Start of PROVIDED ENTRIES
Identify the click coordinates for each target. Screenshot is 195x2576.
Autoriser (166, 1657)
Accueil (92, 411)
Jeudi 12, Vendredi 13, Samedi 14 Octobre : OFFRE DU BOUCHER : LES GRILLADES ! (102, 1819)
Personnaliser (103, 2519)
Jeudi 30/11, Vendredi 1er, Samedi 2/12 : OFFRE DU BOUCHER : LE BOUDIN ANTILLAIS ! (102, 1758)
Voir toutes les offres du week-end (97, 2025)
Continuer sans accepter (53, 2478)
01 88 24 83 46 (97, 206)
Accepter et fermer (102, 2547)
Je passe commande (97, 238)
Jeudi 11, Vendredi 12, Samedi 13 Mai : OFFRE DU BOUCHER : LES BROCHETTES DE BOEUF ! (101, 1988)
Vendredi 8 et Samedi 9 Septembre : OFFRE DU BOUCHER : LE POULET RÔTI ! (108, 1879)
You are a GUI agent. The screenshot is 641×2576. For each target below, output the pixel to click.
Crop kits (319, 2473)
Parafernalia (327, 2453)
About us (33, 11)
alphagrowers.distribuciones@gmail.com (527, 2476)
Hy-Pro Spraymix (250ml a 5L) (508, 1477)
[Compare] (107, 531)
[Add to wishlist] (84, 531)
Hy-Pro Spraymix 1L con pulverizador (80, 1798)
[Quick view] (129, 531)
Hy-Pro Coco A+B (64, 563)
End of PROVIDED ENTRIES
_TASK BRIEF_
Starting at the line with "Parafernalia (327, 2453)", copy each line through the end of the data, both ends included, and give nothing else.

_RESULT OF THE EXERCISE_
Parafernalia (327, 2453)
About us (33, 11)
alphagrowers.distribuciones@gmail.com (527, 2476)
Hy-Pro Spraymix (250ml a 5L) (508, 1477)
[Compare] (107, 531)
[Add to wishlist] (84, 531)
Hy-Pro Spraymix 1L con pulverizador (80, 1798)
[Quick view] (129, 531)
Hy-Pro Coco A+B (64, 563)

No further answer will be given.